If you, like me, spend the vast majority of your day in front of a PC, you are likely using Microsoft Windows to toggle between programs and organize your work. As someone whose first foray into the world of personal computing occurred in 1984 when DOS was king, I found Windows to be brilliant, a godsend, yet another example of technology simplifying my life and enabling me to work and write more efficiently as a result. But after years of working within a Windows environment, I must publicly declare that I was wrong. Windows has not made my life easier. It has given me A.D.D.
I’m sure my story is familiar. I cannot tell you how many times I’ve opened up an email, started to respond, and gotten an instant message from someone in which they ask me a question that requires opening a browser window. As I paste the link from the browser into the IM window my boss asks me for something that’s in an excel spreadsheet, which I work on for about five minutes until I get another email that I start to respond to, when another IM interrupts my thought process. At any given moment I have five to six programs open, a dozen little windows lined up at the bottom of my screen, and very few completed projects on my desktop. In fact, there have been days when as I’m shutting down my machine at night I realize that an email I composed at 9:51 that morning is still open, sentence dangling, unsent. I realize that I work this way, yet continue to do so, as if it’s out of my power to stop it.

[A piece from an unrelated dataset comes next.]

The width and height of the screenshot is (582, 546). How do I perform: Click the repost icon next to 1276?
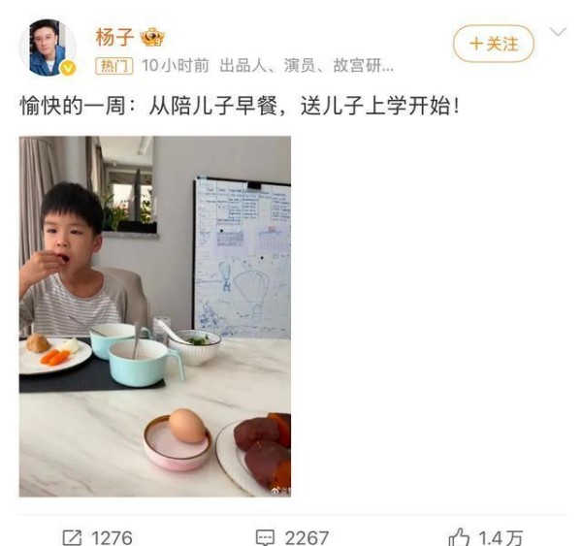click(x=72, y=537)
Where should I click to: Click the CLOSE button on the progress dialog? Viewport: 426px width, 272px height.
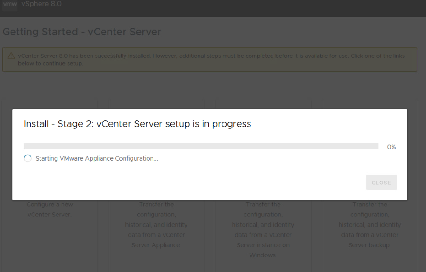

Attention Deficit Disorder is also pervading my home life. A few weekends ago I set out to clean an air conditioner that Jerry and Greg were coming by to pick up so they can combat the sweltering summer heat. As I was halfway done scouring the air conditioner, I started to organize a pile of papers on my dresser. I then took out the trash, cleaned my bathroom counters, and started to organize my CD collection. Partway into the CD project, I went into the living room, sat on the couch, and started to read an article. Eventually the ringing of the buzzer alerted me of Jerry’s arrival and snapped me back into cleaning mode. I think I accomplished half of what I set out to do that night. What on earth was I thinking?
Again, I blame Windows. Somehow Bill Gate’s brainchild has revolutionized the personal computing industry yet rendered us as useless as a classroom of hyperactive 14 year olds who didn’t take their Ritalin. The tools that are supposed to improve our quality of work, and thereby our quality of life, have instead enabled us to produce a lot of half-ass work at once. It’s almost getting to the point that we need support groups or twelve step programs to cast the dirty habit from our lives. I admit that I need it – and acknowledgment is, after all, the first step.